─── Dataset records ───

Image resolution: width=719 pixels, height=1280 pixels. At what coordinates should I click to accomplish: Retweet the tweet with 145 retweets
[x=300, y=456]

───
─── Dataset records ───

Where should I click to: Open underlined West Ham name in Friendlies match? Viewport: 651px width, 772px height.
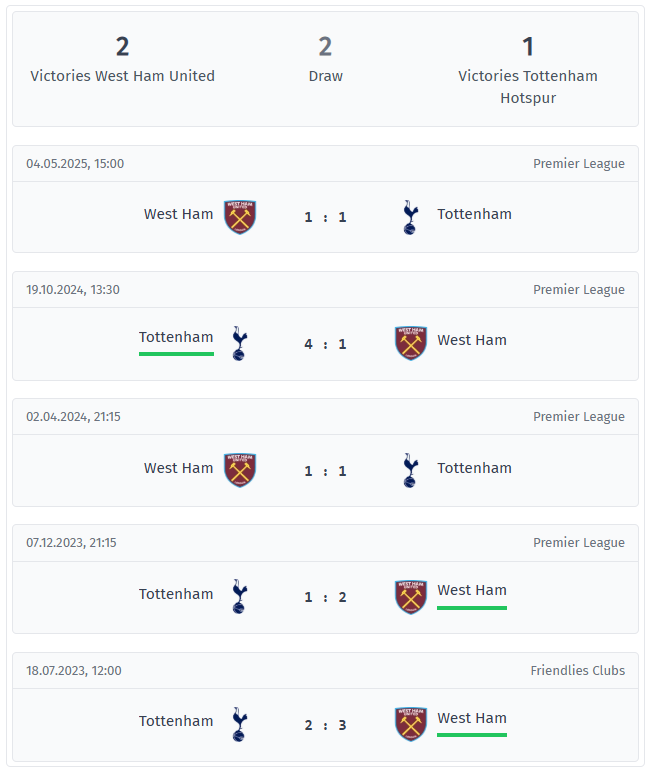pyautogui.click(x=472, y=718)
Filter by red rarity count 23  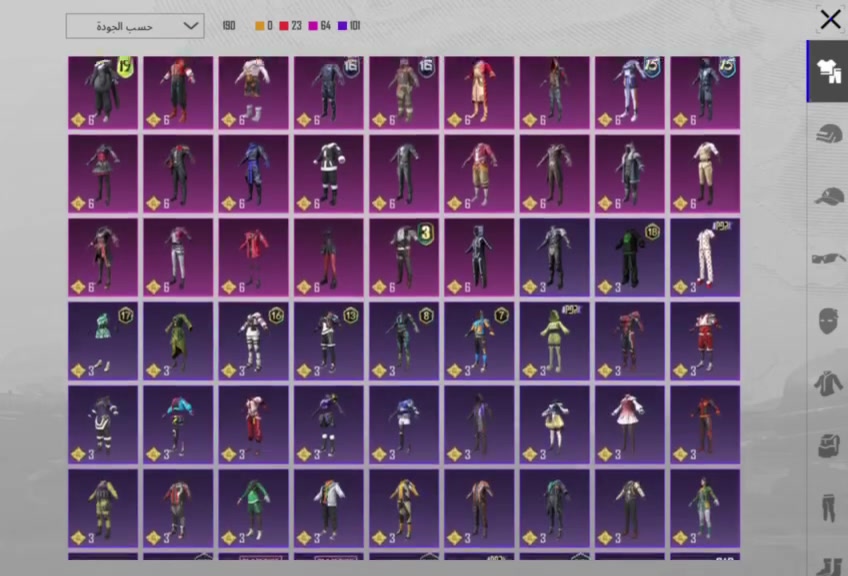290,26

───
─── Dataset records ───

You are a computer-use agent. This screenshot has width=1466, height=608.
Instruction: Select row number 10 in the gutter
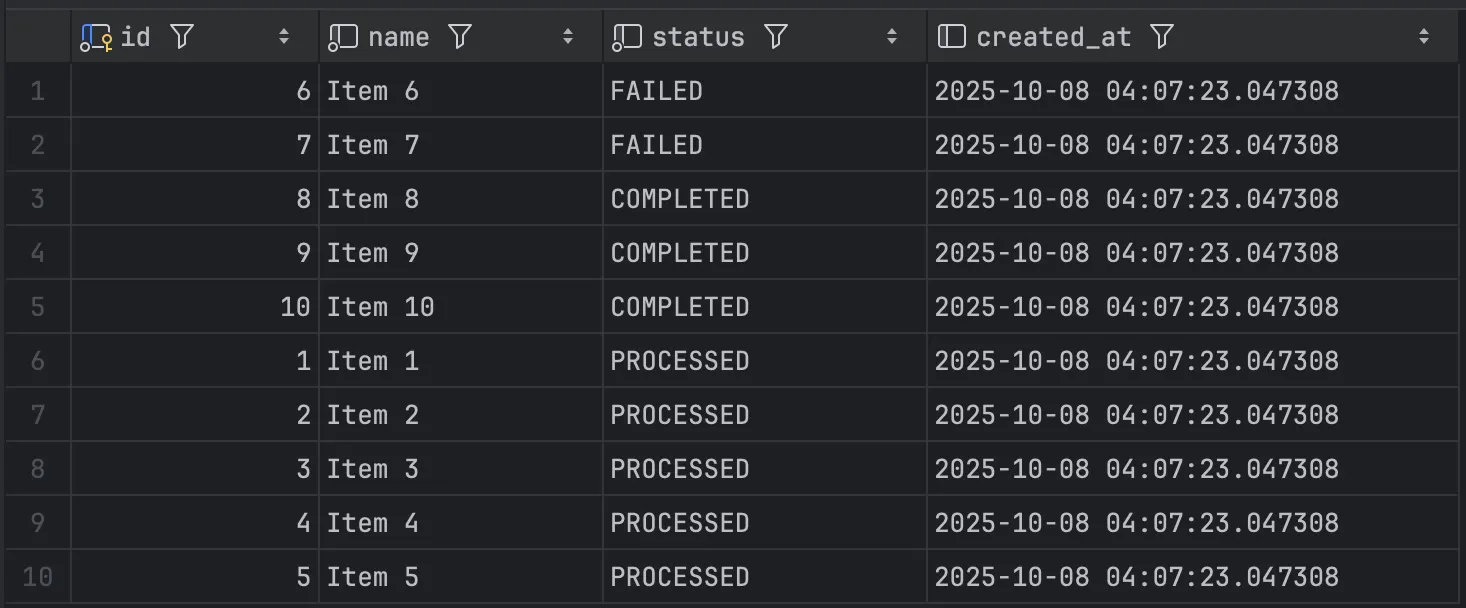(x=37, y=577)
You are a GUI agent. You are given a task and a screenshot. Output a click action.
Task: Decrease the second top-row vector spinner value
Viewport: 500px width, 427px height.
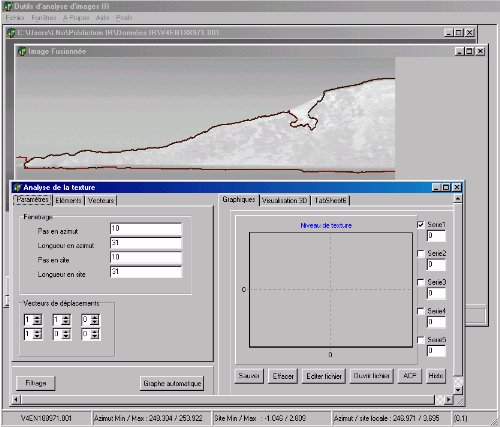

───

* **Assignment**
Which lines of the entries above contain the word "agent"? Copy each of them.

* **Solution for this task**
You are a computer-use agent. This screenshot has width=1466, height=608.
You are a GUI agent. You are given a task and a screenshot. Output a click action.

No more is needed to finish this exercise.